The league of books

3 min

This is the week of books, but football has been all over the front pages. This is what reality is like. Books get one day a year, and (men's) football, the whole season. We don't need to be surprised about this. Reading doesn't make us wiser, better or freer. There is a considerable list of imbeciles who have a vast library. What we need to worry about are the economic and social priorities. What's regrettable is that so many people don't publicly throw their hands up in the air about football wiping out everything else and becoming a matter of state. What has been said these days is as delirious as ever. Not that it's surprising because we're already surprised. But we have not yet come out of a pandemic that has left millions of deaths and thousands of consequences and football goes over everything like the economic steamroller that it is. With those values that football clubs pretend to have, when in reality they are essentially bastions of machismo and homophobia, of competitiveness as a stimulus to sacrifice and of demanding. It is not a question of criticising a sport or how everyone chooses to evade the everyday. Escape routes are inscrutable. It is about reflecting and thinking about why they have this preference and who sustains it. Who dominates football, with what objectives and that if Florentino Pérez considers that he has to save football so that in 2024 it will not be dead, maybe it is not such a bad idea to let it die. We remember that his Castor project not only caused earthquakes in Terres del Ebre but we are paying for them. I have always distrusted saviours. But let's get back to books, it's Sant Jordi's week. Once a year. Despite the fact that this is once again a substitute for the festival that used to brighten up our day and our streets. One day this mediocrity will go away.

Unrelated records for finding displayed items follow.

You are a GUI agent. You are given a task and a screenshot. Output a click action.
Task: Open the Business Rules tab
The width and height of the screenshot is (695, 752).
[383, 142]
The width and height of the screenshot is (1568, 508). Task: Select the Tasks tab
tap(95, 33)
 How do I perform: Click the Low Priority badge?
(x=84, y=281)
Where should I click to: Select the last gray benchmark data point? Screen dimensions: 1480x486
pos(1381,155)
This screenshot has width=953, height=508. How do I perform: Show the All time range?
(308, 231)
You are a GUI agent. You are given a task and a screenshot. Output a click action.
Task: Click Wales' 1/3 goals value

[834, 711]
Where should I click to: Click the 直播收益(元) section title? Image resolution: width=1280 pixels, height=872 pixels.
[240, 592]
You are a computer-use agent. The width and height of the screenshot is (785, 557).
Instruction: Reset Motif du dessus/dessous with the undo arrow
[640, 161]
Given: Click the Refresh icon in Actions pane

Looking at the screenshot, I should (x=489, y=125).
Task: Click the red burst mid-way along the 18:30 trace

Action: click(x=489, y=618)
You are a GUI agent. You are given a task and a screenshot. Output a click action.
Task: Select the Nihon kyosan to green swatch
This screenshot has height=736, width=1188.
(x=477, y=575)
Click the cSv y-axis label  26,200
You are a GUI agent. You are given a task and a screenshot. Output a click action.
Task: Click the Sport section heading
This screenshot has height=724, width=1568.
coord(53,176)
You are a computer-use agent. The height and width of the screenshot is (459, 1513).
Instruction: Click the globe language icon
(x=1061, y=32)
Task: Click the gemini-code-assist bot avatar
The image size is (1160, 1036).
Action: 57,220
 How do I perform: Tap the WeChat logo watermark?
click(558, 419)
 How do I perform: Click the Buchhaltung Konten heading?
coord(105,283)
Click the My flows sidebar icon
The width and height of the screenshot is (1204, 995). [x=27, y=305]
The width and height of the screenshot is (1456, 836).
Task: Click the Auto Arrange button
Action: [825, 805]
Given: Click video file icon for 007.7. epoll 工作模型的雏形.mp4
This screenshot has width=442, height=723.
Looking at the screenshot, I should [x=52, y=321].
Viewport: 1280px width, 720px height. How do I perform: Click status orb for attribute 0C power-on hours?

We read because we like it, because we find refuge in it and even hope. We read books that say they are good but don't seem so to us, books that are short and books that are very long. We read and underline and read diagonally. We open books and leave a bookmark for who knows how many years. We take titles back and forth for a weekend knowing we won't even take them out of the bag, but just in case. We sniff the pages of paper to take us away and even back to where we've been, to what we know. To company. To voices. For everything we have thought while reading and after reading a book. For everything that will bring us back just by looking at the spine. They are not for quick consumption no matter how fast we read them. Books remind us of how we lose our memory and, at the same time, they transport us back in time, like music, with all its memories. We caress picture books as if they let us touch a painting in a museum. We hoard treasures even if we live in cramped apartments. But books are not only emotional. They are also practical. Bookcases help to muffle the noise of the neighbours, fat volumes help to elevate your laptop so you don't end up destroying what little straight back you have left. Books have been seen wedging a table and acting as a prop to hold the phone while someone does an Instagram Live. It slips and falls. The mobile phone.

Books don't make noise. This Sant Jordi is also expected to be pretty quiet. We still have to go through the world in order. A little less than last year, when we mourned indoors and the roof fell in on us, even if we could have smelled a rose. Last year, for a few days, there wasn't even any talk of football.